Dienstag, 19. März 2024

Archiv

Tolle Idee! Was wurde daraus?
Textilfasern aus Brennnesseln

Schon seit Jahrtausenden werden Brennnesseln als Rohstoff für Textilien genutzt. Ihre Fasern sind atmungsaktiv, reißfest und besonders fein. Weil das Material auch ökologisch punkten kann, versuchen Unternehmen immer wieder mal, es kommerziell zu nutzen. Eine Produktion im großen Stil steht aber noch aus.

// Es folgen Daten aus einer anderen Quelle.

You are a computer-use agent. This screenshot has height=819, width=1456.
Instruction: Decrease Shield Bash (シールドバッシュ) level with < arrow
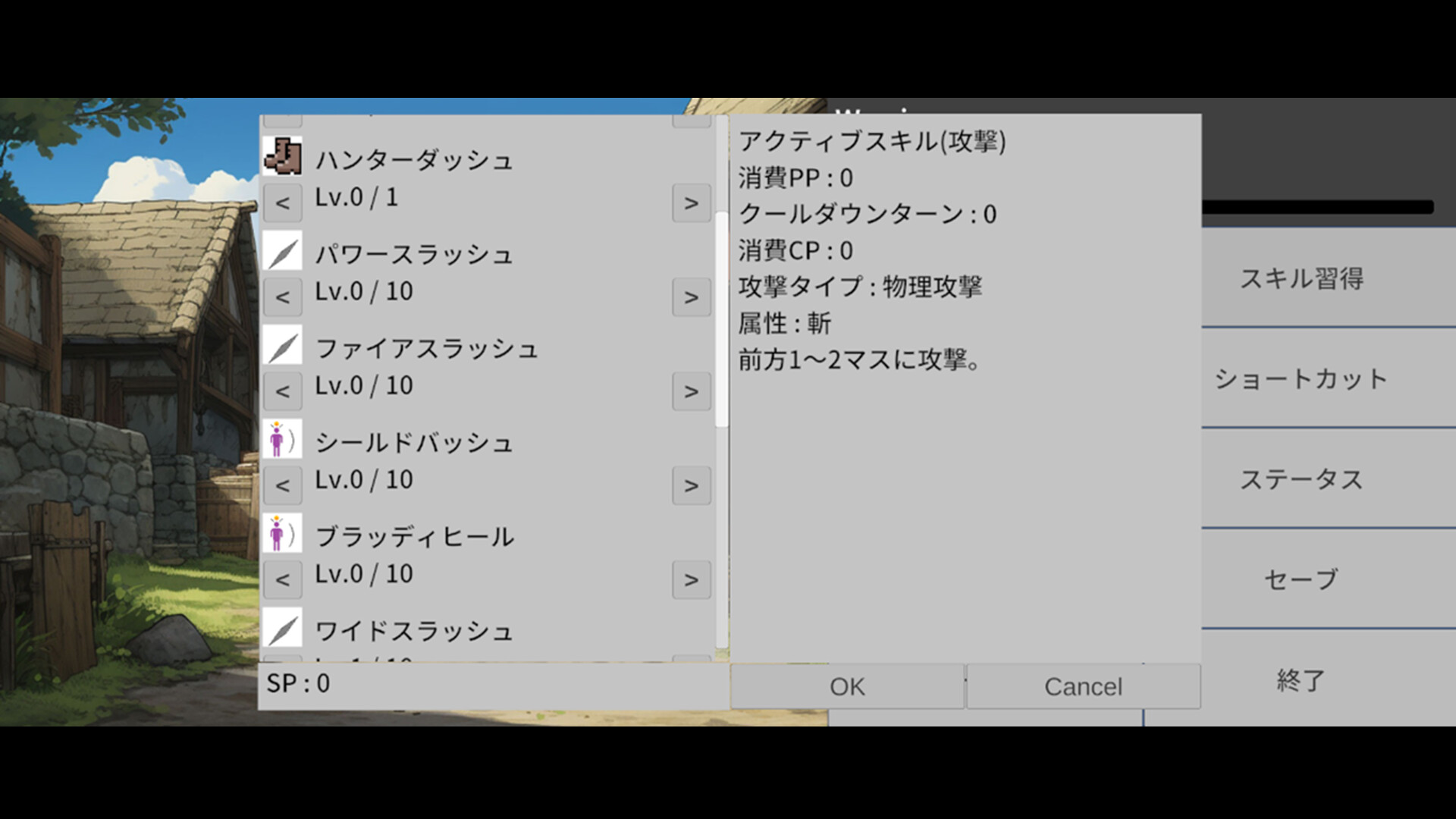click(282, 485)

Von Andrea Hoferichter | 09.08.2022
Brennnessel-Ernte: Brennnesseln werden in einem Korb gesammelt
Große Brennnessel, Urtica dioica (picture alliance / blickwinkel/Frank Hecker)
Wenn Heiko Beckhaus nach neuen Anbauflächen für Brennnesseln sucht, um daraus Textilien herzustellen, stößt er schon mal auf Unverständnis:
„Das kann man nicht für Textilien gebrauchen, das brennt ja und so weiter. Völliger Unsinn. Es ist die weichste, elastischste, vor allem atmungsaktivste Faser – und reißfest.“

Die Idee, das Gartenunkraut als nachhaltigen Rohstoff für die Textilindustrie in Deutschland anzubauen und aufzubereiten, hatte der pensionierte Chemiker und Geschäftsführer der NFC Nettle Company im niedersächsischen Dahlenburg schon vor gut zehn Jahren. Heute lagern Brennnesselfasern in unzähligen Körben und Tüten in einer Art Gästehaus auf seinem Privatgrundstück: „Das ist alles Nesselstroh. Das ist so ein Halm. Und wie Sie sehen: Da ist außen die Faser.“

Schon vor Jahrtausenden haben Menschen diese Faserbündel von Hand in einzelne Fasern getrennt, um daraus zum Beispiel Tücher zu fertigen, sagt Beckhaus: „Die haben das mit den Fingernägeln so gezogen. Und wenn Sie das ein paar Mal machen, dann spleißt das auf. Und am Ende sehen Sie dann, wie fein die Fasern sind. Hier: Ist im Grunde feiner als unser Haupthaar.“

Die Faserproduktion zu industrialisieren, ist bisher allerdings nicht gelungen. Allein in Europa mussten mindestens zwei Unternehmen, die es versucht hatten, aufgeben, darunter die Stoffkontor Kranz AG in Lüchow, für die Heiko Beckhaus zum Schluss als Berater tätig war. Seine Analyse: Weder die Pflanzen, noch die Anbaumethode und Aufarbeitungstechnik waren ausgereift genug. Diese Probleme will der Unternehmer nun aber gelöst haben, auch dank eines Verbundprojekts der Fachagentur Nachwachsende Rohstoffe, an dem auch Züchtungsforscher beteiligt waren.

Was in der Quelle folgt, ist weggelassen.